2) PROTECT YOUR OWN HEART. Just as you committed to being the protector of her heart, you must guard your own with the same vigilance. Love yourself fully, love the world openly, but there is a special place in your heart where no one must enter except for your wife. Keep that space always ready to receive her and invite her in, and refuse to let anyone or anything else enter there.

3) FALL IN LOVE OVER and OVER and OVER again. You will constantly change. You’re not the same people you were when you got married, and in five years you will not be the same person you are today. Change will come, and in that you have to re-choose each other everyday. SHE DOESN’T HAVE TO STAY WITH YOU, and if you don’t take care of her heart, she may give that heart to someone else or seal you out completely, and you may never be able to get it back. Always fight to win her love just as you did when you were courting her.

4) ALWAYS SEE THE BEST in her. Focus only on what you love. What you focus on will expand. If you focus on what bugs you, all you will see is reasons to be bugged. If you focus on what you love, you can’t help but be consumed by love. Focus to the point where you can no longer see anything but love, and you know without a doubt that you are the luckiest man on earth to be have this woman as your wife.

5) IT’S NOT YOUR JOB TO CHANGE OR FIX HER… your job is to love her as she is with no expectation of her ever changing. And if she changes, love what she becomes, whether it’s what you wanted or not. 

6) TAKE FULL ACCOUNTABILITY for your own emotions: It’s not your wife’s job to make you happy, and she CAN’T make you sad. You are responsible for finding your own happiness, and through that your joy will spill over into your relationship and your love.

7) NEVER BLAME your wife If YOU get frustrated or angry at her, it is only because it is triggering something inside of YOU. They are YOUR emotions, and your responsibility. When you feel those feelings take time to get present and to look within and understand what it is inside of YOU that is asking to be healed. You were attracted to this woman because she was the person best suited to trigger all of your childhood wounds in the most painful way so that you could heal them… when you heal yourself, you will no longer be triggered by her, and you will wonder why you ever were.

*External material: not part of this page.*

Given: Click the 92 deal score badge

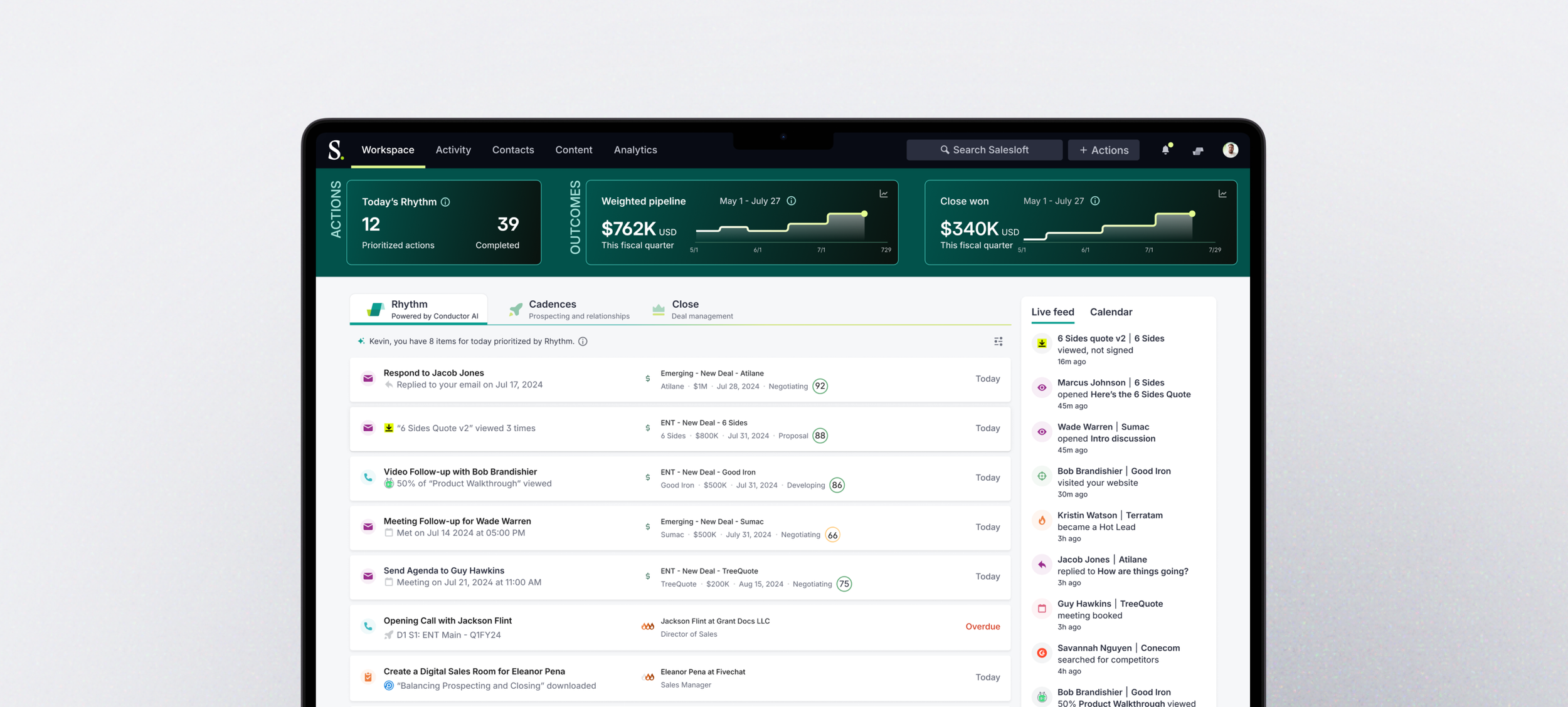Looking at the screenshot, I should click(x=819, y=386).
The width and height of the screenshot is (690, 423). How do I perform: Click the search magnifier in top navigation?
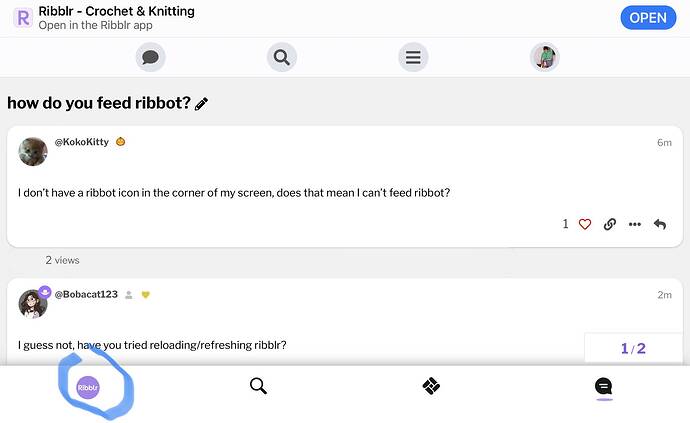click(282, 57)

Allow your woman to JUST BE. When she’s sad or upset, it’s not your job to fix it, it’s your job to HOLD HER and let her know it’s ok. Let her know that you hear her, and that she’s important and that you are that pillar on which she can always lean. The feminine spirit is about change and emotion and like a storm her emotions will roll in and out, and as you remain strong and unjudging she will trust you and open her soul to you… DON’T RUN-AWAY WHEN SHE’S UPSET. Stand present and strong and let her know you aren’t going anywhere. Listen to what she is really saying behind the words and emotion.

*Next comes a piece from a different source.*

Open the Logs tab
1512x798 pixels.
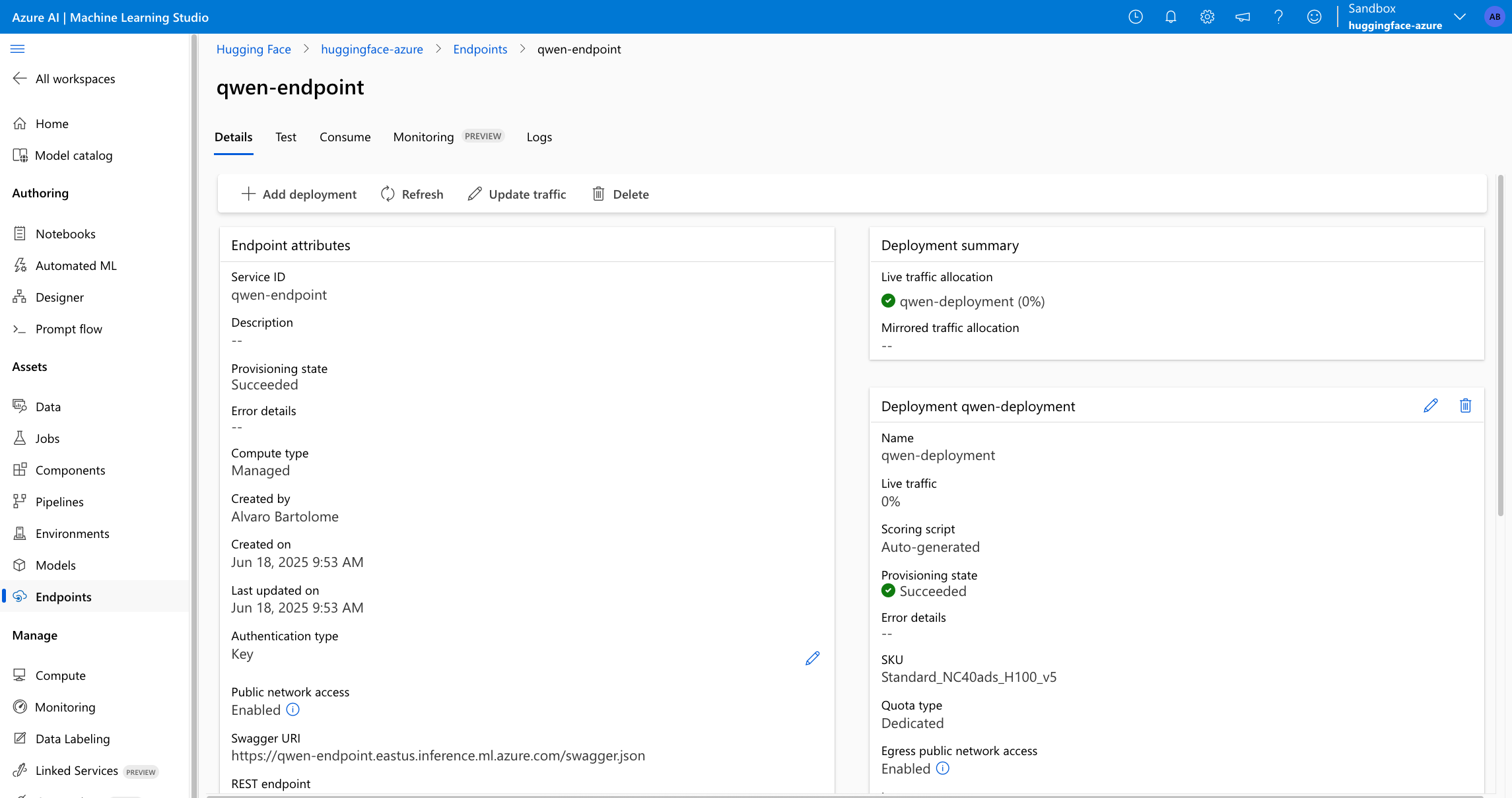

9) BE SILLY… don’t take yourself so damn seriously. Laugh. And make her laugh. Laughter makes everything else easier.

10) FILL HER SOUL EVERYDAY… learn her love languages and the specific ways that she feels important and validated and CHERISHED. Ask her to create a list of 10 THINGS that make her feel loved and memorize those things and make it a priority everyday to make her feel like a queen.

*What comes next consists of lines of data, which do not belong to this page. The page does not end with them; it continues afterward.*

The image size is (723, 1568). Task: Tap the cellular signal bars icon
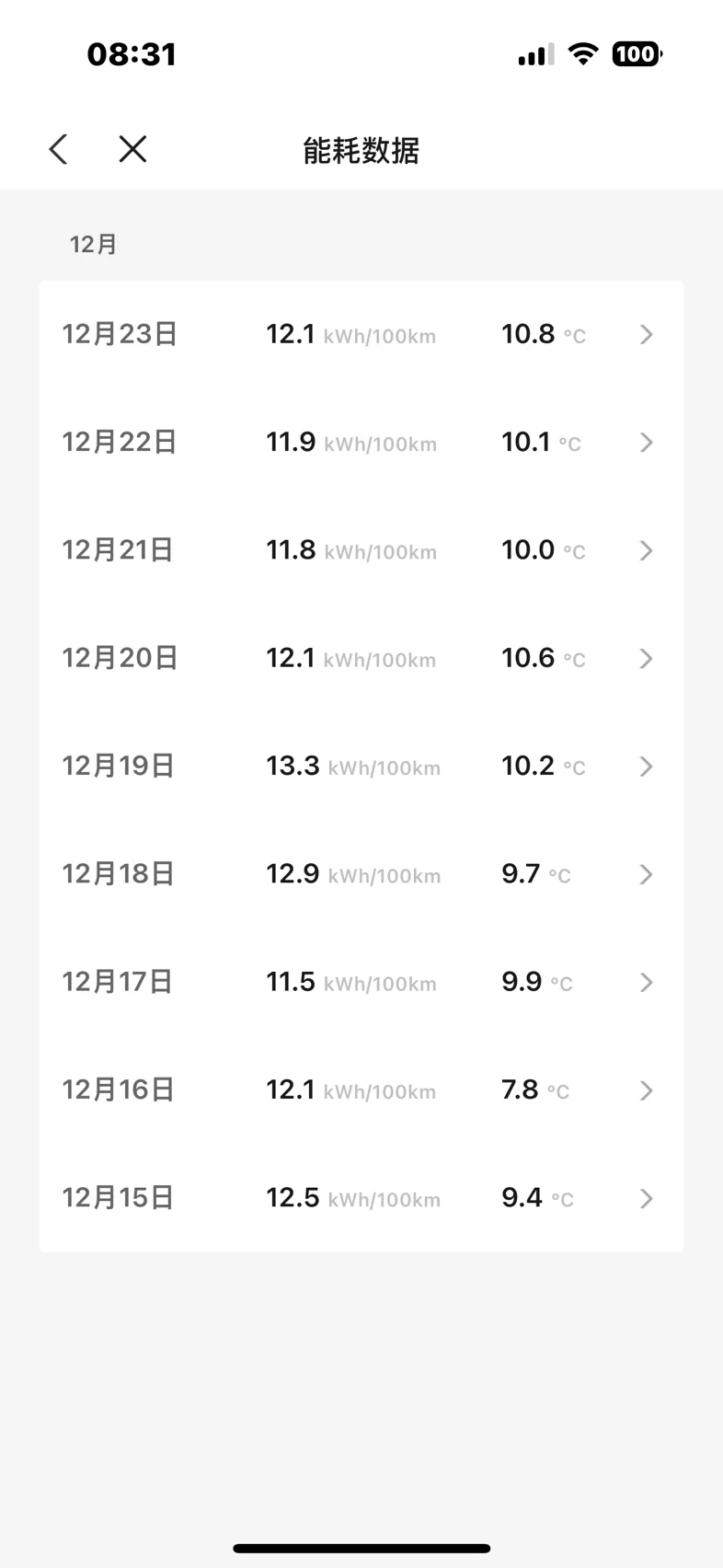pos(535,54)
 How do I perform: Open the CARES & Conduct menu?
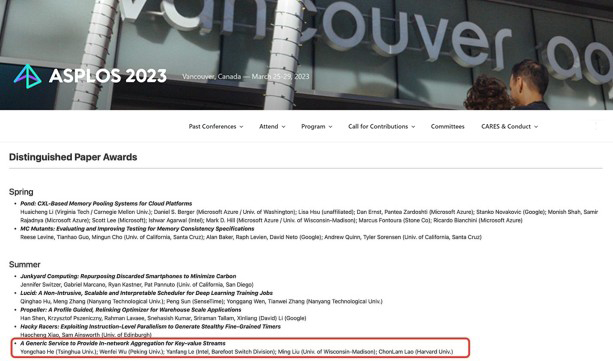(509, 126)
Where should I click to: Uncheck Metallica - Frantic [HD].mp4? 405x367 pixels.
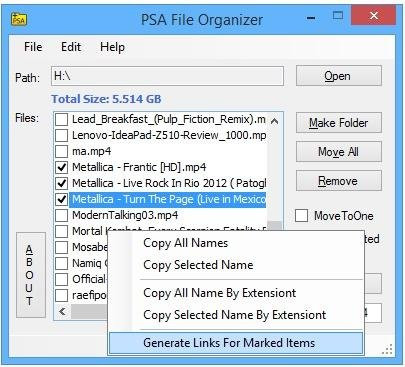click(62, 167)
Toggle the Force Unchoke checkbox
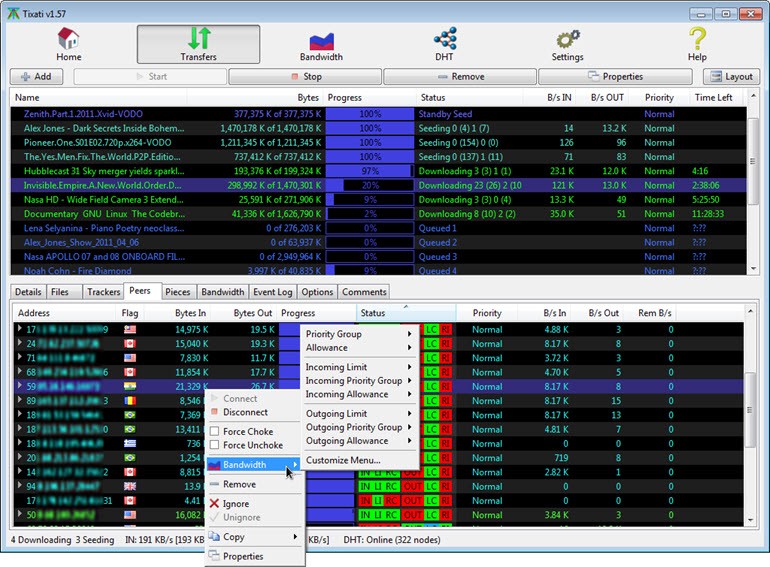Image resolution: width=770 pixels, height=567 pixels. (x=214, y=445)

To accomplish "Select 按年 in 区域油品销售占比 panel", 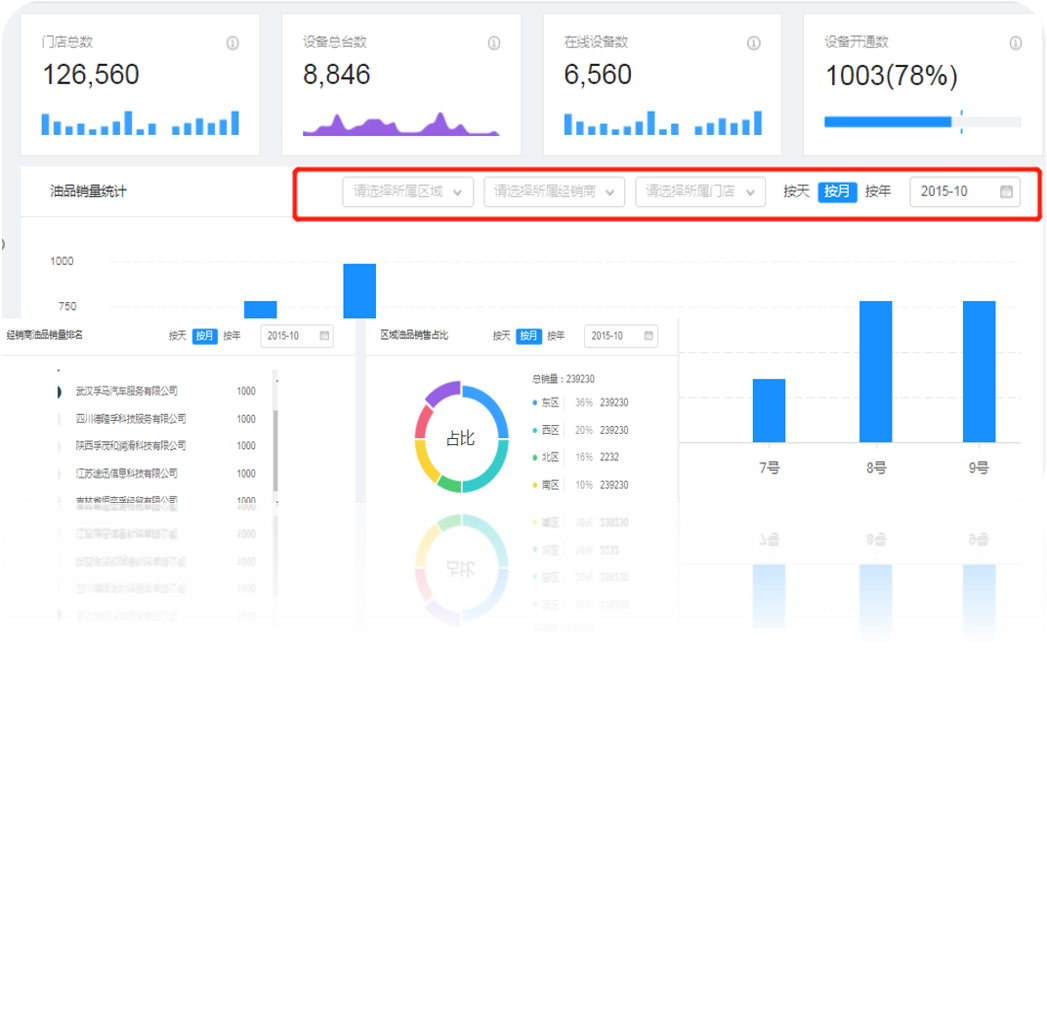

11) BE PRESENT. Give her not only your time, but your focus, your attention and your soul. Do whatever it takes to clear your head so that when you are with her you are fully WITH HER. Treat her as you would your most valuable client. She is.

12) BE WILLING TO TAKE HER SEXUALLY, to carry her away in the power of your masculine presence, to consume her and devour her with your strength, and to penetrate her to the deepest levels of her soul. Let her melt into her feminine softness as she knows she can trust you fully.

13) DON’T BE AN IDIOT…. And don’t be afraid of being one either. You will make mistakes and so will she. Try not to make too big of mistakes, and learn from the ones you do make. You’re not supposed to be perfect, just try to not be too stupid. 

14) GIVE HER SPACE… The woman is so good at giving and giving, and sometimes she will need to be reminded to take time to nurture herself. Sometimes she will need to fly from your branches to go and find what feeds her soul, and if you give her that space she will come back with new songs to sing…. (okay, getting a little too poetic here, but you get the point. Tell her to take time for herself, ESPECIALLY after you have kids. She needs that space to renew and get re-centered, and to find herself after she gets lost in serving you, the kids and the world.)

15) BE VULNERABLE… you don’t have to have it all together. Be willing to share your fears and feelings, and quick to acknowledge your mistakes. 

16) BE FULLY TRANSPARENT. If you want to have trust you must be willing to share EVERYTHING… Especially those things you don’t want to share. It takes courage to fully love, to fully open your heart and let her in when you don’t know i she will like what she finds… Part of that courage is allowing her to love you completely, your darkness as well as your light. DROP THE MASK… If you feel like you need to wear a mask around her, and show up perfect all the time, you will never experience the full dimension of what love can be.

17) NEVER STOP GROWING TOGETHER… The stagnant pond breeds malaria, the flowing stream is always fresh and cool. Atrophy is the natural process when you stop working a muscle, just as it is if you stop working on your relationship. Find common goals, dreams and visions to work towards.

18) DON’T WORRY ABOUT MONEY. Money is a game, find ways to work together as a team to win it. It never helps when teammates fight. Figure out ways to leverage both persons strength to win. 

19) FORGIVE IMMEDIATELY and focus on the future rather than carrying weight from the past. Don’t let your history hold you hostage. Holding onto past mistakes that either you or she makes, is like a heavy anchor to your marriage and will hold you back. FORGIVENESS IS FREEDOM. Cut the anchor loose and always choose love.

20) ALWAYS CHOOSE LOVE. ALWAYS CHOOSE LOVE. ALWAYS CHOOSE LOVE. In the end, this is the only advice you need. If this is the guiding principle through which all your choices is governed, there is nothing that will threaten the happiness of your marriage. Love will always endure.

In the end MARRIAGE isn’t about Happily ever after. It’s about work. And a commitment to grow together and a willingness to continually invest in creating something that can endure eternity. Through that work, the happiness will come.

Marriage is life, and it will bring ups and downs. Embracing all of the cycles and learning to learn from and love each experience will bring the strength and perspective to keep building, one brick at a time.

These are lessons I learned the hard way. These are lessons I learned too late. 

But these are lessons I am learning and committed in carrying forward. Truth is, I LOVED being married, and in time, I will get married again, and when I do, I will build it with a foundation that will endure any storm and any amount of time.

If you are reading this and find wisdom in my pain, share it those those young husbands whose hearts are still full of hope, and with those couples you may know who may have forgotten how to love. One of those men may be like I was, and in these hard earned lessons perhaps something will awaken in him and he will learn to be the man his lady has been waiting for.

The woman that told him ‘I do’, and trusted her life with him, has been waiting for this man to step up.

If you are reading this and your marriage isn’t what you want it to be, take 100% responsibility for YOUR PART in marriage, regardless of where your spouse is at, and commit to applying these lessons while there is time.

MEN- THIS IS YOUR CHARGE : Commit to being an EPIC LOVER. There is no greater challenge, and no greater prize. Your woman deserves that from you. 

Be the type of husband your wife can’t help but brag about.